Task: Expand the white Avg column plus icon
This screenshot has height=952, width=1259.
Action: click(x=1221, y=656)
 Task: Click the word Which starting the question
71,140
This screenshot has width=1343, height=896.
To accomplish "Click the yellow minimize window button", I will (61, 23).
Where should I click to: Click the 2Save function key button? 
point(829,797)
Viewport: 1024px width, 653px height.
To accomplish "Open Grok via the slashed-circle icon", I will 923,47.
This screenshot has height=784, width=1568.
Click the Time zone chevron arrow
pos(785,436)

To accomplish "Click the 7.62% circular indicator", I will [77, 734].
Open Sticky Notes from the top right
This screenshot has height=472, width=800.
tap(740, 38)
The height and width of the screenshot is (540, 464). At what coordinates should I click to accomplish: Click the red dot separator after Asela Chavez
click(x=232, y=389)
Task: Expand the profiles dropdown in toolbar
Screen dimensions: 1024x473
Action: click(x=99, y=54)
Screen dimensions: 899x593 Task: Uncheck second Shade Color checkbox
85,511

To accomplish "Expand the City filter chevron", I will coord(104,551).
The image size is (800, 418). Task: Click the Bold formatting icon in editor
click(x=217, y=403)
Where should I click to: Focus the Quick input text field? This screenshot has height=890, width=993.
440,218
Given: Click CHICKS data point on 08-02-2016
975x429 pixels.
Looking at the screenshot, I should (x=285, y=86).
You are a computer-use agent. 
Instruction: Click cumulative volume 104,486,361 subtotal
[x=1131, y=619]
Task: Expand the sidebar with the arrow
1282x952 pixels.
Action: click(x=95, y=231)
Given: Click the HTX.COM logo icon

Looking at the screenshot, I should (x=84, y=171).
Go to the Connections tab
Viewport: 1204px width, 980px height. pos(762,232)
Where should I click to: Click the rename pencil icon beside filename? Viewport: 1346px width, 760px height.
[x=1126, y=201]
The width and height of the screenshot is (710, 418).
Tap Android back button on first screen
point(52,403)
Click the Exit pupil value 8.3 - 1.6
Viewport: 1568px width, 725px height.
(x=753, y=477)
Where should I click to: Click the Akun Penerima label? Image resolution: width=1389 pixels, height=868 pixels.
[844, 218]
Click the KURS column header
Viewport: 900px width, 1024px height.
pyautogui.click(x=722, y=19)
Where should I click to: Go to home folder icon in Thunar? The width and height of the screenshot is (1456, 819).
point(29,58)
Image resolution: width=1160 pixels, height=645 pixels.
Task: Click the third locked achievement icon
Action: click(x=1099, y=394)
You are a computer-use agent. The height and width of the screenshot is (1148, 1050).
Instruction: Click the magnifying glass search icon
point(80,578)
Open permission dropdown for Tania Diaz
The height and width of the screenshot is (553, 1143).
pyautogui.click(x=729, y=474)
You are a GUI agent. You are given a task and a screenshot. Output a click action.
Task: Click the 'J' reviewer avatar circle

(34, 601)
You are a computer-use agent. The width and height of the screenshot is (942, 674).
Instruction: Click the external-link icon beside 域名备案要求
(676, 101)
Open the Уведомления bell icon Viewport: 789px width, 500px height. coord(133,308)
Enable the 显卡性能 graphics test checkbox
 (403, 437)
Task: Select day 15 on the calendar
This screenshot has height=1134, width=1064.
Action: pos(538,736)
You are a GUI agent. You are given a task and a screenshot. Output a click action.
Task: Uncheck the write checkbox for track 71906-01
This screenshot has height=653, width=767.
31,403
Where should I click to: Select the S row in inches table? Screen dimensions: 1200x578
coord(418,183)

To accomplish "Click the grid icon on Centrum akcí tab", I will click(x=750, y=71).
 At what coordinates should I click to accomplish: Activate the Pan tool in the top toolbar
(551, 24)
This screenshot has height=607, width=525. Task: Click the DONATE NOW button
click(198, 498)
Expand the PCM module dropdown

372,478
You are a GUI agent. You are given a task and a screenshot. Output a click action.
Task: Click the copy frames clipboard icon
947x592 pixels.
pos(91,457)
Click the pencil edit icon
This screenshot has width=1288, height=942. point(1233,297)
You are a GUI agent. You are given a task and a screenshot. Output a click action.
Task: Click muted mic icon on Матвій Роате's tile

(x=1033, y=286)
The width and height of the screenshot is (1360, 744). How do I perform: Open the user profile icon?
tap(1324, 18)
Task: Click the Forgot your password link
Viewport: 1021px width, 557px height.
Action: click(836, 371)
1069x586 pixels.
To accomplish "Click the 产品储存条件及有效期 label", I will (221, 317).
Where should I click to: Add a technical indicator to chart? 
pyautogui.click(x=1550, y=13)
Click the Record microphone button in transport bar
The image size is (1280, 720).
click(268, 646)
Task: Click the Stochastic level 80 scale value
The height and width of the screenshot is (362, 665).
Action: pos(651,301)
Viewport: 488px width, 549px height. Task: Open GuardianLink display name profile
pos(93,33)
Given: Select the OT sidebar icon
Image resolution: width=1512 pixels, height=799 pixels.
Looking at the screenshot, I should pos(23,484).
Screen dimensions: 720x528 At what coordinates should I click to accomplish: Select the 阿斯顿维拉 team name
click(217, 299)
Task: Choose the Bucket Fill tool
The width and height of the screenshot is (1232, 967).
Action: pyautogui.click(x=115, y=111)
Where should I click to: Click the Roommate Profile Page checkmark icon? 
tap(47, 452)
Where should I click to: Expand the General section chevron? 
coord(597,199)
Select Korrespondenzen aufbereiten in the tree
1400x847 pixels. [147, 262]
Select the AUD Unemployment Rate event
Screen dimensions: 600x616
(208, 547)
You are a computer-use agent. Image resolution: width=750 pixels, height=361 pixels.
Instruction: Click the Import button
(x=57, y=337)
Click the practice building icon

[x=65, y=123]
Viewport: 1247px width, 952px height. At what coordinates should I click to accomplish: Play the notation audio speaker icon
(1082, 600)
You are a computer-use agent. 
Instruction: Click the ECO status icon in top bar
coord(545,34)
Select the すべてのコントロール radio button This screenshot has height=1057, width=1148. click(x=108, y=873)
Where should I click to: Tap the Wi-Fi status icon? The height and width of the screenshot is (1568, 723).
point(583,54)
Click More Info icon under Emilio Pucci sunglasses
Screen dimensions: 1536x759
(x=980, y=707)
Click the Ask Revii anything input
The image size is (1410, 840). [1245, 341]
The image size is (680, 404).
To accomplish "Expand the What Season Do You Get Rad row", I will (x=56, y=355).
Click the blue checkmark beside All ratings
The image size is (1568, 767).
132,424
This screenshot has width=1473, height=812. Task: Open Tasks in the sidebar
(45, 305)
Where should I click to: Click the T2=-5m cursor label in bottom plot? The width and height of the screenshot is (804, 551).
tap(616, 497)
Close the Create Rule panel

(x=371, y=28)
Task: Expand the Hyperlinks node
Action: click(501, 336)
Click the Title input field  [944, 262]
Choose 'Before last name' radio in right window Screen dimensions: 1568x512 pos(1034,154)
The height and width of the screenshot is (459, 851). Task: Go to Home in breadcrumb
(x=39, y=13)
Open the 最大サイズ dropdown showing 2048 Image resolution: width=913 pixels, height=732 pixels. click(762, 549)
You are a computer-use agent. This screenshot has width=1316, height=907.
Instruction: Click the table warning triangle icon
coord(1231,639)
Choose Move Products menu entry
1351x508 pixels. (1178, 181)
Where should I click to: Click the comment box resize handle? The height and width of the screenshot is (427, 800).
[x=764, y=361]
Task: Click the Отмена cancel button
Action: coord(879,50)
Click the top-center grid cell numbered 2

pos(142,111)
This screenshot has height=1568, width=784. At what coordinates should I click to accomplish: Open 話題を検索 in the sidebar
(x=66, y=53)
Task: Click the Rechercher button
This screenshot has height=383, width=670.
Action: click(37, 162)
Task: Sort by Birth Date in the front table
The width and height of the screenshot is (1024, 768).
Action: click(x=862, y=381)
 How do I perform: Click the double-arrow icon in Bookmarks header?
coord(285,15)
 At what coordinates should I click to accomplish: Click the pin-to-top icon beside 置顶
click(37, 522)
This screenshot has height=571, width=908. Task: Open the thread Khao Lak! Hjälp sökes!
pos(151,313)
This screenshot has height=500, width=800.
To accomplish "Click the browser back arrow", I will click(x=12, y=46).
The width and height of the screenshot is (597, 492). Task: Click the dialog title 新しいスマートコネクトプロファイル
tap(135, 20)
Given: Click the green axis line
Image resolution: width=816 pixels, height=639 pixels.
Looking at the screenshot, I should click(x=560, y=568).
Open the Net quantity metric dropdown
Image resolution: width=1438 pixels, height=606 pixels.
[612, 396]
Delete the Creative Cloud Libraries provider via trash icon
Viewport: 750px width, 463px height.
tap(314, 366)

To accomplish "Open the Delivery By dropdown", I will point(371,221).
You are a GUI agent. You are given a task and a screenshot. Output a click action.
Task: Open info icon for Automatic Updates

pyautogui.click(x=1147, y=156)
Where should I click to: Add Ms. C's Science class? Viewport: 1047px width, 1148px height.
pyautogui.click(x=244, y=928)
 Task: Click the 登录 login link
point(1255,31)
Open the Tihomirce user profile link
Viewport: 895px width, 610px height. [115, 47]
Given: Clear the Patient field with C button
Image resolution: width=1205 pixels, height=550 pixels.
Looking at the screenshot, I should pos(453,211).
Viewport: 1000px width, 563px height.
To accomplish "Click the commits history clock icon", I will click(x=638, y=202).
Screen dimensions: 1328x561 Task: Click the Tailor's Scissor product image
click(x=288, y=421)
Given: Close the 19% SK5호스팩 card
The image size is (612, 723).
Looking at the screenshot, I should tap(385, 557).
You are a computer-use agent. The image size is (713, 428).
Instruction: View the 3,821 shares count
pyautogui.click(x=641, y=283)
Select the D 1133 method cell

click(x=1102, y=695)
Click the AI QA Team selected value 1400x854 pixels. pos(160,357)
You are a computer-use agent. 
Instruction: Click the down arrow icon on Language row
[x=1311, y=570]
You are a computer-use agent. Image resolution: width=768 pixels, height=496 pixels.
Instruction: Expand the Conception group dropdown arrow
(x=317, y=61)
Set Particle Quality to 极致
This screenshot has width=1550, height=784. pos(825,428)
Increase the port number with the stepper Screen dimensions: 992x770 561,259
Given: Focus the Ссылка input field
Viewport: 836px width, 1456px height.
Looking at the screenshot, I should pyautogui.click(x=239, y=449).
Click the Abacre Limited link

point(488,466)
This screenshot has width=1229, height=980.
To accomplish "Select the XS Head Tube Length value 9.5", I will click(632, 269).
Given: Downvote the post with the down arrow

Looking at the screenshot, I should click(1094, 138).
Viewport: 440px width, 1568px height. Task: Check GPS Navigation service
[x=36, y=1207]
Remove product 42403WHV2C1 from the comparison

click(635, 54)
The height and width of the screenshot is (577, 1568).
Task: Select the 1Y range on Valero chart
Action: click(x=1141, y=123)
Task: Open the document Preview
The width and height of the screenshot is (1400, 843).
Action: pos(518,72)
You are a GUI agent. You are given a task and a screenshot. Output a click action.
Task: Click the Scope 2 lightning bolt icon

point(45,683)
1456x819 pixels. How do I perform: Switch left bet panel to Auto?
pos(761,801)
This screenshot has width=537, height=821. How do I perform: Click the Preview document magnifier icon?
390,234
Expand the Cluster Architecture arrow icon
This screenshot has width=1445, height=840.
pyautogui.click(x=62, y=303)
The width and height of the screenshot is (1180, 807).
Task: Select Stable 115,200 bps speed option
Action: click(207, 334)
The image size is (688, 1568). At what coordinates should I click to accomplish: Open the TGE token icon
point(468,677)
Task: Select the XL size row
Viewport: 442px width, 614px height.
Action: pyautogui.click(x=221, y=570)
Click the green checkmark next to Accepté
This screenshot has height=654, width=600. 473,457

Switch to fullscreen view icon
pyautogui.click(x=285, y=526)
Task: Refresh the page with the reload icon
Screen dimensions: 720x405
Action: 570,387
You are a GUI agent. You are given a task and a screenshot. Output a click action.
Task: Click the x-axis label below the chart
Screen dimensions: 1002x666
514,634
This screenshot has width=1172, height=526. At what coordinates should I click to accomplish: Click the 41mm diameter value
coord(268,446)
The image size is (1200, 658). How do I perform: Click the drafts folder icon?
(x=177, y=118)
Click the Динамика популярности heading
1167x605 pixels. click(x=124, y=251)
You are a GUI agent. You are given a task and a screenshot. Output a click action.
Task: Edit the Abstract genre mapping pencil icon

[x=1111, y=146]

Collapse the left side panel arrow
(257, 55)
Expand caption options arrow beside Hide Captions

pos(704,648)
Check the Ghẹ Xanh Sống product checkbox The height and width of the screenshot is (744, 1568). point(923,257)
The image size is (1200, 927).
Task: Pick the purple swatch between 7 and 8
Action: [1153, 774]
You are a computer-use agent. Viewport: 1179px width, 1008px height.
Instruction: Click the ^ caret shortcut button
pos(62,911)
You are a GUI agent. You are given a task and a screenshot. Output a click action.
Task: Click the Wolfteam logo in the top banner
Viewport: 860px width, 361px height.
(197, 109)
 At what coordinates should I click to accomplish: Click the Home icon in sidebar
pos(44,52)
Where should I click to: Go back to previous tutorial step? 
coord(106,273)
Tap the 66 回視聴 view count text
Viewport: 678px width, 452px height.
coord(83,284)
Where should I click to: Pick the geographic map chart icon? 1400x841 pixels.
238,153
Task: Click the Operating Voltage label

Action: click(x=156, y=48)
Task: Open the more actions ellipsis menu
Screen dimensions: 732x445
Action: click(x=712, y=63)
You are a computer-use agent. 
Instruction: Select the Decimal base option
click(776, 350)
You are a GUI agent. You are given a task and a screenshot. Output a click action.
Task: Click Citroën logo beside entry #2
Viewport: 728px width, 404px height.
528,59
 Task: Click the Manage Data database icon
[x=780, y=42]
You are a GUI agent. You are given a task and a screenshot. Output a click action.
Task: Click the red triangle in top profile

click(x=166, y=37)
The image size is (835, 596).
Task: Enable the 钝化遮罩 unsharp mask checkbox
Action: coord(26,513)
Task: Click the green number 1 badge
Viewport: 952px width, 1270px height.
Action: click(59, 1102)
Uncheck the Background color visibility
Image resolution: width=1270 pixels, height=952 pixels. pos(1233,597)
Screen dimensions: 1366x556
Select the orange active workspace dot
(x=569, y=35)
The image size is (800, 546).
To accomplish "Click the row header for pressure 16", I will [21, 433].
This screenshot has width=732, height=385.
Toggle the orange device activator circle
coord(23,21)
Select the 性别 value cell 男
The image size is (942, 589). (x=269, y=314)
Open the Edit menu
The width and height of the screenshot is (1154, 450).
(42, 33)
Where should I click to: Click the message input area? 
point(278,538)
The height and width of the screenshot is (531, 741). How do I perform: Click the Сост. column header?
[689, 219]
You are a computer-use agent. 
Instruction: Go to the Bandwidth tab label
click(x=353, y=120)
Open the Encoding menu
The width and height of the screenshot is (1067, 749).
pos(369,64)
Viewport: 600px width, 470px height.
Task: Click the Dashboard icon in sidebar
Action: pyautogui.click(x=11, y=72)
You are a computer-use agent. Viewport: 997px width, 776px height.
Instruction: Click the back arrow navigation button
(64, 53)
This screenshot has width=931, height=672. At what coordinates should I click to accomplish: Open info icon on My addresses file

=-=-=-=-=

Go line by line through the data, copying each one that contains the word "radio".

Select the すべてのコントロール radio button This screenshot has height=1057, width=1148. click(x=108, y=873)
Choose 'Before last name' radio in right window Screen dimensions: 1568x512 pos(1034,154)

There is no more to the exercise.